Il n’y a plus d’électricité. Les moyens de communication sont coupés. Les réserves de nourriture et d’essence s’épuisent. Le bois pour chauffer aussi. C’est l’hiver. Il fait froid. La neige s’accumule.
Le narrateur, début trentaine, revenait dans son village natal pour visiter son père. Il n’est pas arrivé à temps. Son père est mort avant. En route, tout près du point d’arrivée, il a fait un accident et a bien failli y rester. Ses oncles et ses tantes auraient pu l’accueillir et s’occuper de lui, mais ils ont décidé de quitter le village pour rejoindre leur camp de chasse.
Couché sur un sofa, dans la cuisine d’été d’une grande demeure abandonnée en haut d’une colline, à une heure de marche du village le plus proche, notre homme tente de regagner des forces. Immobilisé, les jambes cassées. Muet, volontairement. Le vieux Matthias veille sur lui. Cet homme s’est retrouvé pris au piège du village après la coupure d’électricité.
J’avais besoin d’une pause. J’avais besoin d’air. Alors je suis parti pour une semaine, avec ma vieille voiture. Rouler et voir du pays. Voir du pays et rouler. Faire une grande boucle, puis retourner auprès de ma femme, la tête reposée. Après quelques jours, je suis tombé en panne en pleine forêt. J’ai marché jusqu’ici pour trouver un mécanicien. Puis, l’électricité a été coupée. […] Il n’y avait pas d’issue. Alors, je me suis installé ici. Et, un soir, le piège s’est refermé. On m’a amené un jeune homme estropié et fiévreux. C’était toi.
En prenant soin du blessé, Matthias s’assure d’être ravitaillé en nourriture, en bois, et surtout d’une place dans le convoi qui doit partir au printemps vers la ville où vit sa femme malade. Parce que lui, tout ce qui l’intéresse, c’est de retrouver sa femme.

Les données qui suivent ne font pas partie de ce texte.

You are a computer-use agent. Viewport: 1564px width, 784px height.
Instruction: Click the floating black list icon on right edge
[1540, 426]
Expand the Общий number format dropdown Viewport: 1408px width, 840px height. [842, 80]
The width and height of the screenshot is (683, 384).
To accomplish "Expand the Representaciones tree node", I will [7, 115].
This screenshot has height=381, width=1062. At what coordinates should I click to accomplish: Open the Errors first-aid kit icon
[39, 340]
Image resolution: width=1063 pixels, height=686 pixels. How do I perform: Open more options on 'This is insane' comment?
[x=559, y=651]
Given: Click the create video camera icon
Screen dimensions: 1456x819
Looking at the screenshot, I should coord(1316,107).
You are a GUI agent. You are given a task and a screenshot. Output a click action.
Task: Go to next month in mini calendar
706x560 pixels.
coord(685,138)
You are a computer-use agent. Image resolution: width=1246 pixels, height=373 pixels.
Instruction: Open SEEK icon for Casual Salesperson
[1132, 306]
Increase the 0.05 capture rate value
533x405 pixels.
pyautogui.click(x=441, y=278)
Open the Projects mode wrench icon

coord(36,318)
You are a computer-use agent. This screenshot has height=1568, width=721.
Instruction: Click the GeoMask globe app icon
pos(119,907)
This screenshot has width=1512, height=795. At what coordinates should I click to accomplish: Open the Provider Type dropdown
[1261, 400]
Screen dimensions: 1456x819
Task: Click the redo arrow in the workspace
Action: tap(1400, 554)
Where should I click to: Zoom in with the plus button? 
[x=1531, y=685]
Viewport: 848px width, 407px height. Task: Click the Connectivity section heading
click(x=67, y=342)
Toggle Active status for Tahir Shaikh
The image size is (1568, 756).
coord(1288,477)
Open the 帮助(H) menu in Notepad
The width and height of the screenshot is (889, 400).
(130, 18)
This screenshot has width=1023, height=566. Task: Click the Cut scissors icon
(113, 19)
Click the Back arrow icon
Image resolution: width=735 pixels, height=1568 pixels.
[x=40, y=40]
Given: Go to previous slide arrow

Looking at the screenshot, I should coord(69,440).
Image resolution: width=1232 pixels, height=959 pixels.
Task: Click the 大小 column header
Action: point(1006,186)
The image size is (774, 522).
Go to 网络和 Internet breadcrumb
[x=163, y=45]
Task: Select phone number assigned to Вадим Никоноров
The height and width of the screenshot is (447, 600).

Près du poêle qui chauffe, les deux hommes se zieutent, finissent par se parler, jouent aux échecs. Si la tension est souvent palpable, quelques coups du sort les forcent à se rapprocher. La visite se fait rare, mais à l’occasion, certains font un détour pour venir voir le blessé, donner des nouvelles du village et ravitailler les deux hommes. L’arrivée du printemps et la remise sur pied de l’homme ravivent l’espoir: celui de partir et d’aller voir ailleurs.
Le fil des kilomètres se déroulait dans l’habitacle étouffant d’une voiture. Le poids de la neige se passe entre quatre murs, avec quelques échappées dans le froid de l’hiver. J’ai retrouvé ici la même atmosphère que celle qui m’avait envoûtée en lisant le premier roman du jeune Québécois. L’écriture sèche et saccadée de Christian Guay-Poliquin, le sens du détail et l’art de la description jouent pour beaucoup dans l’envoûtement suscité par son roman.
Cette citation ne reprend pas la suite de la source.